Restate word for word the line containing "Open İstek Listesi link" and every following line in the material below, up to and including the last one.
###
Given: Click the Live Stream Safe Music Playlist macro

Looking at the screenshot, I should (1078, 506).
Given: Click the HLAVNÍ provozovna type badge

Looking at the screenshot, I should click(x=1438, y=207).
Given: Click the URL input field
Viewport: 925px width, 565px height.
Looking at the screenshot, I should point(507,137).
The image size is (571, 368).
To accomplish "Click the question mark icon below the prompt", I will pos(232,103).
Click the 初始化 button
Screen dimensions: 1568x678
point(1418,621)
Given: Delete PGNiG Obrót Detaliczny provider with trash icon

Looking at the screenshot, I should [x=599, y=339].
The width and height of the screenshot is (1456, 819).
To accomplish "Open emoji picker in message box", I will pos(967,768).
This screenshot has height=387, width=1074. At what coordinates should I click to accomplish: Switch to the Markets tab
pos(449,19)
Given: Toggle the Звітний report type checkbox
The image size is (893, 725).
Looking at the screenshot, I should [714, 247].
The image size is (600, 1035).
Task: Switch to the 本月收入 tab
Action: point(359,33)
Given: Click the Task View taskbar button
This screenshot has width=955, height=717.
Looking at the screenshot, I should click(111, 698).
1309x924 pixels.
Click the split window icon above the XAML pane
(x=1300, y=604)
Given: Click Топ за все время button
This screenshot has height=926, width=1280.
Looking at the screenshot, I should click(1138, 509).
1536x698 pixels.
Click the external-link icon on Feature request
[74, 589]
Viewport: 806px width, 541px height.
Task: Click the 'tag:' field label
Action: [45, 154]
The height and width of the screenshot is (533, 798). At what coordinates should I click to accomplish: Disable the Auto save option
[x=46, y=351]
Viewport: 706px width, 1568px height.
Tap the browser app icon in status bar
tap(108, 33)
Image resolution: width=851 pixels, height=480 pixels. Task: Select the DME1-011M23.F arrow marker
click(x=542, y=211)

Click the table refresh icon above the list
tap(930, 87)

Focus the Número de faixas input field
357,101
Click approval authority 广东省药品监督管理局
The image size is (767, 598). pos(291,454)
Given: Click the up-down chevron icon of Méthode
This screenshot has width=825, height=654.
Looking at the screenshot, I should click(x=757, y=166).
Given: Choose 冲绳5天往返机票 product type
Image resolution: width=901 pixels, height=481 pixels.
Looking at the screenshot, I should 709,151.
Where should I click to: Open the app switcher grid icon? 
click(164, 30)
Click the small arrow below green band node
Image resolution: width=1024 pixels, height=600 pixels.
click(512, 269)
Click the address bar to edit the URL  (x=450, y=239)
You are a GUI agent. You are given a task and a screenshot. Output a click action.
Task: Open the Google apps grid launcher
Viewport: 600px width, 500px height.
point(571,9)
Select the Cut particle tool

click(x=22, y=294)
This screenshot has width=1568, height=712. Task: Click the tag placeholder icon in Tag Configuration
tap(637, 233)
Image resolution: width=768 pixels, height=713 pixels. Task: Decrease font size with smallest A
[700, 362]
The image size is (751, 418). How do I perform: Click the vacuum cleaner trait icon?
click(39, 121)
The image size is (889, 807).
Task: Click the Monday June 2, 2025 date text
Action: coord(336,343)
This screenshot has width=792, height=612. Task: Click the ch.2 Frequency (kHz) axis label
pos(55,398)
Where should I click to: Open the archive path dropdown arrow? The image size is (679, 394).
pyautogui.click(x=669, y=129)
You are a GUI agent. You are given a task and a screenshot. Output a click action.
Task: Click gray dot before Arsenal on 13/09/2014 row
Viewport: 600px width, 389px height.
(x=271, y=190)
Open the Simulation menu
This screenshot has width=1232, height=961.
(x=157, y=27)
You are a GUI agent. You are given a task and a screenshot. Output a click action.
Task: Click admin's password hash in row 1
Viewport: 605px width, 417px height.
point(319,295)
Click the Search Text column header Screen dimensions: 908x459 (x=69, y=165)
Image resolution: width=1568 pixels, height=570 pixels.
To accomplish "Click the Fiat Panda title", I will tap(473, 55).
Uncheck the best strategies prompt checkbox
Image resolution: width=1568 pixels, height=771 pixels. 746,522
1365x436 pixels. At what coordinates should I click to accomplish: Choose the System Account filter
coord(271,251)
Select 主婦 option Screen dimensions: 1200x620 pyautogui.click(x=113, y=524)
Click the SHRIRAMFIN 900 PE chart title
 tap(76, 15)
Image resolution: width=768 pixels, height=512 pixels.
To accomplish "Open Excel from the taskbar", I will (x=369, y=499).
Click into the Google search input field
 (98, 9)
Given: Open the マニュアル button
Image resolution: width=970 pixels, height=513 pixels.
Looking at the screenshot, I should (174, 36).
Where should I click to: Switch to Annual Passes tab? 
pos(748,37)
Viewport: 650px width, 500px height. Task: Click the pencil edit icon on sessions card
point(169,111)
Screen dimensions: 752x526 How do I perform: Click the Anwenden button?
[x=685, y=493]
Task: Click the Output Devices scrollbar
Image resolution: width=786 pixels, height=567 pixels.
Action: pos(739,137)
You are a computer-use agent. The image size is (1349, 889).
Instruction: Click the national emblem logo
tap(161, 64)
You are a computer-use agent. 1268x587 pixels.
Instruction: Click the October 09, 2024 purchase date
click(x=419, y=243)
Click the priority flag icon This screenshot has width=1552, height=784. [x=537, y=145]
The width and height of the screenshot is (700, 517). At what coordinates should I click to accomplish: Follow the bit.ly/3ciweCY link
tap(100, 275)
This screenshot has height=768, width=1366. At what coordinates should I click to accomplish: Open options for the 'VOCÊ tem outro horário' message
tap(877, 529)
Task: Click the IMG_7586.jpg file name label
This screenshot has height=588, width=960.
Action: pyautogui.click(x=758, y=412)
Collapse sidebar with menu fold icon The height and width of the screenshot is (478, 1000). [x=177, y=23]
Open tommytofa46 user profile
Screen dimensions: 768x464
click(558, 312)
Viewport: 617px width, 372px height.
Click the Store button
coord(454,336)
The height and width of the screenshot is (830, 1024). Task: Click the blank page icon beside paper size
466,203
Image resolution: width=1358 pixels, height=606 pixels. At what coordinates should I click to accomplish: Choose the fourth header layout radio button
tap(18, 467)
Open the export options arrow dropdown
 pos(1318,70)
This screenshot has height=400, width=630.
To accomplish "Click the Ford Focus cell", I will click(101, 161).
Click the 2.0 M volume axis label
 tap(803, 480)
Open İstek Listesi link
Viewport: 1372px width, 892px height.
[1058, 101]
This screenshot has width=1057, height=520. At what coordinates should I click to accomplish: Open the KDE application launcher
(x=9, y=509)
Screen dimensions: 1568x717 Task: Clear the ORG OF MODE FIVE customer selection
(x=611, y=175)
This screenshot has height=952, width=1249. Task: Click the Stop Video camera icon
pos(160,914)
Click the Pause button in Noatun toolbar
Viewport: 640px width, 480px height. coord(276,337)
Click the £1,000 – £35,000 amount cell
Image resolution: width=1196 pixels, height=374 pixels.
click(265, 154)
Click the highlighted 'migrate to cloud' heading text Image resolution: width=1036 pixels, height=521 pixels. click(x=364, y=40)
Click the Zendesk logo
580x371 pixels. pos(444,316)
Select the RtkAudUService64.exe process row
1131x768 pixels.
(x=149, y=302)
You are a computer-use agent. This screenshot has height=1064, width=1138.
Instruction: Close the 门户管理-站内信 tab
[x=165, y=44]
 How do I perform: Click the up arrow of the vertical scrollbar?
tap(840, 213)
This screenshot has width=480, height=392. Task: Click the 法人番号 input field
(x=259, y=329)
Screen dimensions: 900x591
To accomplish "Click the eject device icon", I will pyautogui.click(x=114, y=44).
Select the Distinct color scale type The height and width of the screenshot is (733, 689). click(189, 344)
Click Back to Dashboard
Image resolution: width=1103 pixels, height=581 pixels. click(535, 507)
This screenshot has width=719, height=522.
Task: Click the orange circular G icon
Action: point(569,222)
###
__Finished task__
Open İstek Listesi link
Viewport: 1372px width, 892px height.
[1058, 101]
This screenshot has width=1057, height=520. At what coordinates should I click to accomplish: Open the KDE application launcher
(x=9, y=509)
Screen dimensions: 1568x717 Task: Clear the ORG OF MODE FIVE customer selection
(x=611, y=175)
This screenshot has height=952, width=1249. Task: Click the Stop Video camera icon
pos(160,914)
Click the Pause button in Noatun toolbar
Viewport: 640px width, 480px height. coord(276,337)
Click the £1,000 – £35,000 amount cell
Image resolution: width=1196 pixels, height=374 pixels.
click(265, 154)
Click the highlighted 'migrate to cloud' heading text Image resolution: width=1036 pixels, height=521 pixels. click(x=364, y=40)
Click the Zendesk logo
580x371 pixels. pos(444,316)
Select the RtkAudUService64.exe process row
1131x768 pixels.
(x=149, y=302)
You are a computer-use agent. This screenshot has height=1064, width=1138.
Instruction: Close the 门户管理-站内信 tab
[x=165, y=44]
 How do I perform: Click the up arrow of the vertical scrollbar?
tap(840, 213)
This screenshot has width=480, height=392. Task: Click the 法人番号 input field
(x=259, y=329)
Screen dimensions: 900x591
To accomplish "Click the eject device icon", I will pyautogui.click(x=114, y=44).
Select the Distinct color scale type The height and width of the screenshot is (733, 689). click(189, 344)
Click Back to Dashboard
Image resolution: width=1103 pixels, height=581 pixels. click(535, 507)
This screenshot has width=719, height=522.
Task: Click the orange circular G icon
Action: point(569,222)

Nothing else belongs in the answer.